Nurturing leaders across Southeast Asia could be a gamechanger for sustainability. With this in mind, non-profit organisation Conservation International (CI) has gifted scholarships supporting the Master of Science in Biodiversity Conservation and Nature-based Climate Solutions (MSc BCNCS), a new programme under the NUS Department of Biological Sciences. The Conservation International Scholarship will give preference to financially needy students and those from countries within Southeast Asia.
The programme's courses combine fieldwork with science, policy and finance innovations. CI believes that this interdisciplinary curriculum would empower aspiring young conservationists to address environmental challenges in the region.
“Conservation efforts within Singapore alone is not enough to mitigate or prevent the impacts of global environmental crises such as climate change,” said Dr Richard Jeo of Conservation International.
“We want to build that capacity among communities and geographies where there is high potential for conservation and opportunity to do that kind of work,” the Senior Vice President of the Asia-Pacific Field Division added.
CI hopes that the scholarships will nurture and seed the growth of future changemakers who will go on to effect positive change for the long-term benefit of people and all life on Earth.

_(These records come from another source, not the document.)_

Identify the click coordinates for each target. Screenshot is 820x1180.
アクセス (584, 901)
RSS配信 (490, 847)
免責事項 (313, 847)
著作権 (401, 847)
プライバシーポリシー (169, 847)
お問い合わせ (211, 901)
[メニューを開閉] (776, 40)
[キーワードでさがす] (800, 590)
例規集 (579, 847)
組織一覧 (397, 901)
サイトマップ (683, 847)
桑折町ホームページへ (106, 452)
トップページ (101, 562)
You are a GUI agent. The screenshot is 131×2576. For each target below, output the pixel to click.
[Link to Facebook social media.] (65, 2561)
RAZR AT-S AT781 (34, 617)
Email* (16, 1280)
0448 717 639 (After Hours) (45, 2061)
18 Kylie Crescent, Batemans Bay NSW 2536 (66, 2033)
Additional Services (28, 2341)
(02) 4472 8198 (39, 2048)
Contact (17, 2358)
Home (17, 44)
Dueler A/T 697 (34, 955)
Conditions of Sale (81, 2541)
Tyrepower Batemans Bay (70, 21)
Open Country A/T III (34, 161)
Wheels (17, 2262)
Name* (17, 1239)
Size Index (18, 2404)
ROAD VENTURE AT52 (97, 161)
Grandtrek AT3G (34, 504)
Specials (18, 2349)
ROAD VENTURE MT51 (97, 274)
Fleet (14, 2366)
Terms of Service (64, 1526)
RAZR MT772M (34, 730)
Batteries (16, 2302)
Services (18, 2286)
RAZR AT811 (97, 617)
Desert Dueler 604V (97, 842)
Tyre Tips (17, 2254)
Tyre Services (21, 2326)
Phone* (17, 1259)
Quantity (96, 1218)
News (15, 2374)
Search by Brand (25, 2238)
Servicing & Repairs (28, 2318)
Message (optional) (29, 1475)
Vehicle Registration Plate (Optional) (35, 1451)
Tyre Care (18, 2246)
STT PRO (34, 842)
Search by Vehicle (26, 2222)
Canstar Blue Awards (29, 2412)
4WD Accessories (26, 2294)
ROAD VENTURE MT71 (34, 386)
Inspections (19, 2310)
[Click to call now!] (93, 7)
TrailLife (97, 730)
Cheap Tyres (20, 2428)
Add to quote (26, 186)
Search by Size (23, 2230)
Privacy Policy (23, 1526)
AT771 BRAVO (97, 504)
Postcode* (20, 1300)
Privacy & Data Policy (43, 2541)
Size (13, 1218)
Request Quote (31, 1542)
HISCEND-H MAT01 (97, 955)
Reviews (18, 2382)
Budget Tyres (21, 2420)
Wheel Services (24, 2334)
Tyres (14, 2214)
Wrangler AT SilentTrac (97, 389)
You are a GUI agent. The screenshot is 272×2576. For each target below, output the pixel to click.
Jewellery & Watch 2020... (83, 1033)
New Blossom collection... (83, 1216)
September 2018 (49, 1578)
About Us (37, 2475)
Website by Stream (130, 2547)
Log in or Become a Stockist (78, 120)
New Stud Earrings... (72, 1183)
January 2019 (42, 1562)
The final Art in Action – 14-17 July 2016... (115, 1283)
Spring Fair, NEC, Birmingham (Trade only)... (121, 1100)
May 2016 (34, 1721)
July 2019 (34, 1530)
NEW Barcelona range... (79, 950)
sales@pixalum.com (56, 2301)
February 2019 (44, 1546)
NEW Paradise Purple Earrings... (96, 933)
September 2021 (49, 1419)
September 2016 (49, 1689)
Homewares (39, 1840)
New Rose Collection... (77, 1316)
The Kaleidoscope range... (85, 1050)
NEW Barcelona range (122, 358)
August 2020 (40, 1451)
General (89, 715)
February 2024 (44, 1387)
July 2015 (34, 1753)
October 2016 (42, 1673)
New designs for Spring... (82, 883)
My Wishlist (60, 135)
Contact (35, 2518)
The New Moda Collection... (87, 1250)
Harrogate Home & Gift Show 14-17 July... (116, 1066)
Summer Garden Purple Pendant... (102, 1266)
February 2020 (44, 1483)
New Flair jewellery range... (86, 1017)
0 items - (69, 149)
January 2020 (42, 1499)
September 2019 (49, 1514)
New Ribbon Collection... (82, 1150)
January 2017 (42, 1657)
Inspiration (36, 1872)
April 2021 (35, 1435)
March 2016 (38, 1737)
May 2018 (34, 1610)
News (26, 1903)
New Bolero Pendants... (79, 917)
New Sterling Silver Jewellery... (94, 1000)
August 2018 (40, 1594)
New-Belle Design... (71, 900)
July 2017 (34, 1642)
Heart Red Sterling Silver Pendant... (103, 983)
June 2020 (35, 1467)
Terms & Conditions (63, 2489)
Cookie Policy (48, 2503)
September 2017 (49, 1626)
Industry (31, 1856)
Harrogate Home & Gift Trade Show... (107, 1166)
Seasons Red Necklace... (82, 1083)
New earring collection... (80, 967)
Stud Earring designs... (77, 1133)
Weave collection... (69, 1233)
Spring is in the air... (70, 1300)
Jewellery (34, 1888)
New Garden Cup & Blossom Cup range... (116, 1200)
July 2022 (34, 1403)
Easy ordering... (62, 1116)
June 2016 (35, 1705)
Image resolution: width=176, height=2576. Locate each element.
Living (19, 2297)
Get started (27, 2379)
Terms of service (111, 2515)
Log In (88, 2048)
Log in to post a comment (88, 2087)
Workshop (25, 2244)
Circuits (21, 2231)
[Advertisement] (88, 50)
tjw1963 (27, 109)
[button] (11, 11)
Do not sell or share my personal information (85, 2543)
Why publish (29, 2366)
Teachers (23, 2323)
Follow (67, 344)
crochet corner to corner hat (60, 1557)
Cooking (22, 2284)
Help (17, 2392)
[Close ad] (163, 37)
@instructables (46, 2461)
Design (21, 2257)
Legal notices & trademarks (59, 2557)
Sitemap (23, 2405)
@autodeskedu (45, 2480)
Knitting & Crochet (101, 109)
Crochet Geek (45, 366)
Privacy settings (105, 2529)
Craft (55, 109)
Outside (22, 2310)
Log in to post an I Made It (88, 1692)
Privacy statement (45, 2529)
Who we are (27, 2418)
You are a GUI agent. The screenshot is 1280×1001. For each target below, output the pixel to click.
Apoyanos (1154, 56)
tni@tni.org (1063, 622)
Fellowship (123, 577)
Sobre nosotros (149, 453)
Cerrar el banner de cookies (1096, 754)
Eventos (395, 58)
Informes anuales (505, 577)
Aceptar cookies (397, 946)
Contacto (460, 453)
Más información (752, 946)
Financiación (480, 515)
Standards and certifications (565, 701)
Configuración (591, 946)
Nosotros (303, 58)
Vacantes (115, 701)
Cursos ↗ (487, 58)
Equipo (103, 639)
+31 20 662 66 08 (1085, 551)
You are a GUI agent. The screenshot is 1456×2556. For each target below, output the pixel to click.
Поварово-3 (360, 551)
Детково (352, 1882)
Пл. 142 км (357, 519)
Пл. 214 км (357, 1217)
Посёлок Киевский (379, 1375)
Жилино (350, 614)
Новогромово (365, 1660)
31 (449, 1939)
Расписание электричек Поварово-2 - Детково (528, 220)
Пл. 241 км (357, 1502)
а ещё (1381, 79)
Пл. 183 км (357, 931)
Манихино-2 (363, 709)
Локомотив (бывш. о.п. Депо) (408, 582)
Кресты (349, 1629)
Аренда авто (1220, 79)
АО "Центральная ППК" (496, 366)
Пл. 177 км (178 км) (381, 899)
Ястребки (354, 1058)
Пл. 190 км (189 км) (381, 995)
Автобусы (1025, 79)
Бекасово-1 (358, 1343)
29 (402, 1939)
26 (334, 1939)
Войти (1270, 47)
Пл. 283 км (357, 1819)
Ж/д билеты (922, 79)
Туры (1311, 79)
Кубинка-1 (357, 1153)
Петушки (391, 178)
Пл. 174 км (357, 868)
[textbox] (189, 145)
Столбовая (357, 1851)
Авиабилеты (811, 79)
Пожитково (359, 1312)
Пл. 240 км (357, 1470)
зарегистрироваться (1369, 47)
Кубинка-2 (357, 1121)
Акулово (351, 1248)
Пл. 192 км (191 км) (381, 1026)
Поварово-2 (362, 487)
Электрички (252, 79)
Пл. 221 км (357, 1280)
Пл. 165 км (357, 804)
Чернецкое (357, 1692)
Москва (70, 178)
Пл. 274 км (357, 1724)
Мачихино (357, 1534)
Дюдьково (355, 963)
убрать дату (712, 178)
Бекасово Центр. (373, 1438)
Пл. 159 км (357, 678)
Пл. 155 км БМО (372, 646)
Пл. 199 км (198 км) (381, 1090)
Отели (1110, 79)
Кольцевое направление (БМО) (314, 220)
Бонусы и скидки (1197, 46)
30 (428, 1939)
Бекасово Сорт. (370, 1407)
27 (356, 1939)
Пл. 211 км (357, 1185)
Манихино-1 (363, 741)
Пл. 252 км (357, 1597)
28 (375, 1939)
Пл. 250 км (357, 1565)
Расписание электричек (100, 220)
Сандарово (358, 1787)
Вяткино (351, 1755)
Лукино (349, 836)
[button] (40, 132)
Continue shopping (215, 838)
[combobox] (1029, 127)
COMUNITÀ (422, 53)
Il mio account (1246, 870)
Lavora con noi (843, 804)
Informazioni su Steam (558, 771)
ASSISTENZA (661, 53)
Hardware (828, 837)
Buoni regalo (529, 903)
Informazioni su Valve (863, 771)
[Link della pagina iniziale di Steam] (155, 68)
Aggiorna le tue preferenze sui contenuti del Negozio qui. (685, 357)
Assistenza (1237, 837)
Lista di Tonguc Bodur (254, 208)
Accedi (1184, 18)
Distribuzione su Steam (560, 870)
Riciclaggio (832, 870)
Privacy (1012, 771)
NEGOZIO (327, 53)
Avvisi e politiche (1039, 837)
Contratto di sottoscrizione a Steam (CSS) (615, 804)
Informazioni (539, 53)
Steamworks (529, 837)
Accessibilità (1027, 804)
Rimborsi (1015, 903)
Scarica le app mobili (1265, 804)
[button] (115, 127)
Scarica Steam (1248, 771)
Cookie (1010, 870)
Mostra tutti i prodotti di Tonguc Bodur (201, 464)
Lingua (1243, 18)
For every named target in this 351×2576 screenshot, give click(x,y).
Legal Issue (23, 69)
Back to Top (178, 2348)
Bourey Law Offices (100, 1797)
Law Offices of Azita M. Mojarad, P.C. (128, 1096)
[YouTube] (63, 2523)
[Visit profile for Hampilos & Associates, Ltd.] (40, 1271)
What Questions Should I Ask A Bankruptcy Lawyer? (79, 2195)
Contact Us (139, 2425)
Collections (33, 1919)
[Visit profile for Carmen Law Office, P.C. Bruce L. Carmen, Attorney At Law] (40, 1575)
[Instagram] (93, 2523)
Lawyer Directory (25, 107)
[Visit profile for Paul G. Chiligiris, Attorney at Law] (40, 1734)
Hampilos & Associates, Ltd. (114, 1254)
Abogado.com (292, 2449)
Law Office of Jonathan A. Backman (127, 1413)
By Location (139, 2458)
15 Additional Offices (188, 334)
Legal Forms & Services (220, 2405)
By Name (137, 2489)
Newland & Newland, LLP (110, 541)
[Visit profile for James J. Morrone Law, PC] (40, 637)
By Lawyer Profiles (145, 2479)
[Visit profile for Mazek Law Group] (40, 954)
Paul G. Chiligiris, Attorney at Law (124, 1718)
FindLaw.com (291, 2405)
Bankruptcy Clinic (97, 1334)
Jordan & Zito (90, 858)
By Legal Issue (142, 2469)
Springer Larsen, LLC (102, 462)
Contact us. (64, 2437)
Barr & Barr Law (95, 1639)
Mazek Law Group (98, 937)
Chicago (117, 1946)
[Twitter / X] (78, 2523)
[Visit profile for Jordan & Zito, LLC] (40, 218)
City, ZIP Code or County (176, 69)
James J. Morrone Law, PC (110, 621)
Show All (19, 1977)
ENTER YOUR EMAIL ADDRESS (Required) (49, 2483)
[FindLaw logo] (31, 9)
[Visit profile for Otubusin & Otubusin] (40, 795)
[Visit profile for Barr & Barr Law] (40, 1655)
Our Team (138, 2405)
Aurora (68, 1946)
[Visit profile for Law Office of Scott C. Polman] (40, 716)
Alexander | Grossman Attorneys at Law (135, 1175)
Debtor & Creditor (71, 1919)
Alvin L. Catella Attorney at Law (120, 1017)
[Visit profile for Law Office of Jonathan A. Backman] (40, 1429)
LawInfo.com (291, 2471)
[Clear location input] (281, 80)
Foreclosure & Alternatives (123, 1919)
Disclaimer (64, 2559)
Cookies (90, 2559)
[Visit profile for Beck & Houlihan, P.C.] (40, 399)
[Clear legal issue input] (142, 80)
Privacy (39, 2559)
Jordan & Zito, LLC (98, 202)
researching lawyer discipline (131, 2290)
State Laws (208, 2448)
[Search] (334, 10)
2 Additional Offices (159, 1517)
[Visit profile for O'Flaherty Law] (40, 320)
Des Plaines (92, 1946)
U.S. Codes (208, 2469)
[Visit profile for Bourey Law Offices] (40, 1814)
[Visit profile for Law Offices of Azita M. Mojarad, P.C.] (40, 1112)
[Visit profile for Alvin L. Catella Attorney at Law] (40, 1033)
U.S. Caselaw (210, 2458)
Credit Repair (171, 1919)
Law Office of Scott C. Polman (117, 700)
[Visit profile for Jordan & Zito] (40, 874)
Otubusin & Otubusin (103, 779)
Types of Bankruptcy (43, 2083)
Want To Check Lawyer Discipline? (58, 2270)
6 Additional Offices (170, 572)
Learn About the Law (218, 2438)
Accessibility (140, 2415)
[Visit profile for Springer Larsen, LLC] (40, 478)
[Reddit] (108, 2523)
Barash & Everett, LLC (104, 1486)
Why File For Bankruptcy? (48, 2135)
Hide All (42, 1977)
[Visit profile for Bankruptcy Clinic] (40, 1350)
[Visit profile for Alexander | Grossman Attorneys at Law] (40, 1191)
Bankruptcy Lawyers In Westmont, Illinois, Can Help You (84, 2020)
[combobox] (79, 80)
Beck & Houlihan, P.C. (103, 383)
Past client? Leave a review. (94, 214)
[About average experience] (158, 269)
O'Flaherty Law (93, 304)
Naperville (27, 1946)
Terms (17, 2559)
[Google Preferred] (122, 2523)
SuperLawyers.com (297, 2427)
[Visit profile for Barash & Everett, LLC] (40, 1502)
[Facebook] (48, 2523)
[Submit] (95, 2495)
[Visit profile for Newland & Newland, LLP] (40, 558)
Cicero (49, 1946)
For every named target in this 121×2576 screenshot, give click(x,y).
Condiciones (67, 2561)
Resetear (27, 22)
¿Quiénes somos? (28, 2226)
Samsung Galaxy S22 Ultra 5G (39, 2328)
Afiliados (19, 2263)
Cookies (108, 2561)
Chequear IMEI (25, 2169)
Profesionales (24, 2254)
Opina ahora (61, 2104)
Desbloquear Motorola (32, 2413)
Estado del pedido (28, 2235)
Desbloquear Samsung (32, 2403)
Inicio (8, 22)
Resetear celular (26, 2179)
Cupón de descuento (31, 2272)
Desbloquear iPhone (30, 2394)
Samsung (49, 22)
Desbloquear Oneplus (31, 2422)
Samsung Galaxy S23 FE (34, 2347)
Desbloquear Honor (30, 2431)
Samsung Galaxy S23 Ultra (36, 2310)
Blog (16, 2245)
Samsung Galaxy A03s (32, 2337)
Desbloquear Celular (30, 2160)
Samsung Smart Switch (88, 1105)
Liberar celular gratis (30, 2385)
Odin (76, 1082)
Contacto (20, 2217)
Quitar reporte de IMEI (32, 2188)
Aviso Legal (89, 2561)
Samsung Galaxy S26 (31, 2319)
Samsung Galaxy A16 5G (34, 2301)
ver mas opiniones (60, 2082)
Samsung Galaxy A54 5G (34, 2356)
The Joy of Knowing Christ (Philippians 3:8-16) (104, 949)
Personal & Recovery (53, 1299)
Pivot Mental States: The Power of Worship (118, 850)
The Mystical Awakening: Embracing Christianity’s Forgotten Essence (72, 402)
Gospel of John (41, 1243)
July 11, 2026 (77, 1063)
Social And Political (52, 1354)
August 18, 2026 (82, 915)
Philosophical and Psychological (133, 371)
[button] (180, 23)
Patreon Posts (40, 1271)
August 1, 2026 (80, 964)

“We hope these young conservation leaders would move on to achieve great outcomes, such as to protect forests, the ocean, and other carbon-rich and highly threatened ecosystems, stamp out the illegal wildlife trade, build sustainable business models and best practices, and even contribute to a robust market for carbon credits,” Dr Jeo elaborated.
Issues, such as air pollution and illegal wildlife trafficking, are global problems and all countries and their citizens have a role to play. Education, detection tools and a wider sharing of best practices solutions are required to tackle these issues, Dr Jeo said.
Ms Shakura Nuha Binte Bashir, CI Scholar and MSc BCNCS student conducting a blue carbon survey at Changi Beach, Singapore. ©Shakur Bashir
Effective leadership is also needed to steer conservation programmes and efforts. “It involves commitment and dedication to protecting the environment,” Dr Jeo shared.
“By providing accessible and science-based tools and mobilising the participation of all stakeholders, we hope to scale the impact on combating global environmental problems such as climate change.”
CI and NUS have a shared vision of a sustainable planet, where biodiversity and thriving societies coexist, shared Associate Professor Roman Carrasco of the NUS Department of Biological Sciences.
The contributions of CI to MSc BCNCS occur on various levels. Several students have joined CI’s internship programmes. CI experts have also guest lectured for NUS modules, offering insights on conservation finance and their management of conservation projects, Prof Carrasco shared.
Prof Carrasco sees both organisations joining forces to support evidence-based decisions in Singapore and the region as the programme matures.
“We hope to create a network of professionals with solid theoretical and applied foundations to contribute to sustainability transitions in government agencies, companies and NGOs,” Prof Carrasco elaborated.
“This is critical in a time in which a rethinking of the economy towards decarbonisation is urgently necessary to combat climate change,” he added.